Didem Mesruoğlu ise 2019 yılından bu yana İstanbul’da ambulans şoförü olarak görev yapıyor. Paramedik olma hayaliyle başladığı mesleğinde, sürücülük yapmanın da ona keyif verdiğini belirten Mesruoğlu, ambulans şoförlüğünün insanlara yardımcı olmanın ve halkın takdirini almanın çok gurur verici bir duygu olduğunu ifade ediyor. İnsanların kendisini bir kadın olarak ambulans sürücüsü görmekte şaşırdığını ancak çoğunlukla olumlu tepkiler aldığını söylüyor. "Trafikte inanamayıp iki kere bakanlar oluyor. Yanımdan geçerken yanındakilere gösterenler oluyor 'Bayan ambulans şoförü var.' diye," diyor Mesruoğlu.
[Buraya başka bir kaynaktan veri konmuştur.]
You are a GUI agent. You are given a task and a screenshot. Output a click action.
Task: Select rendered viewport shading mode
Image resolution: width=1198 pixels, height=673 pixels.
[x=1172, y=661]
İstanbul'un trafiği, ambulans şoförleri için büyük bir engel teşkil ediyor. Kontrolsüz parklar nedeniyle sokaklara giremediklerini belirten Mesruoğlu, fermuar sistemi gibi pratik çözümlerin İstanbul’da yaygın kullanılamadığını dile getiriyor. Bu durum, ambulans ekiplerinin vakalara ulaşma süresini artırıyor.
Ancak, her türlü zorluğa rağmen Mesruoğlu, hayat kurtarmanın tarif edilemez bir mutluluk verdiğini belirtiyor.
Didem Mesruoğlu, kendini güçlü hisseden tüm kadınlara ambulans şoförlüğü yapmayı öneriyor.
Ailesinin desteğini hissettiğini ve ailesinin "Sen yapabilirsin, sen güçlüsün" diyerek onu cesaretlendirdiğini belirten Mesruoğlu, kadınların her işin üstesinden gelebileceğine olan inancını bir kez daha vurguluyor.
Kadın ambulans şoförleri, İstanbul’un zorlu trafik koşullarında gösterdikleri cesaret, hız ve hassasiyetle, sağlık sektöründe fark yaratıyor.
Hem toplumsal ön yargılara karşı koyarak, hem de hayat kurtaran bir mesleği gururla icra ederek, kadınların her alanda güçlü ve yetenekli olduğunu bir kez daha gösteriyorlar.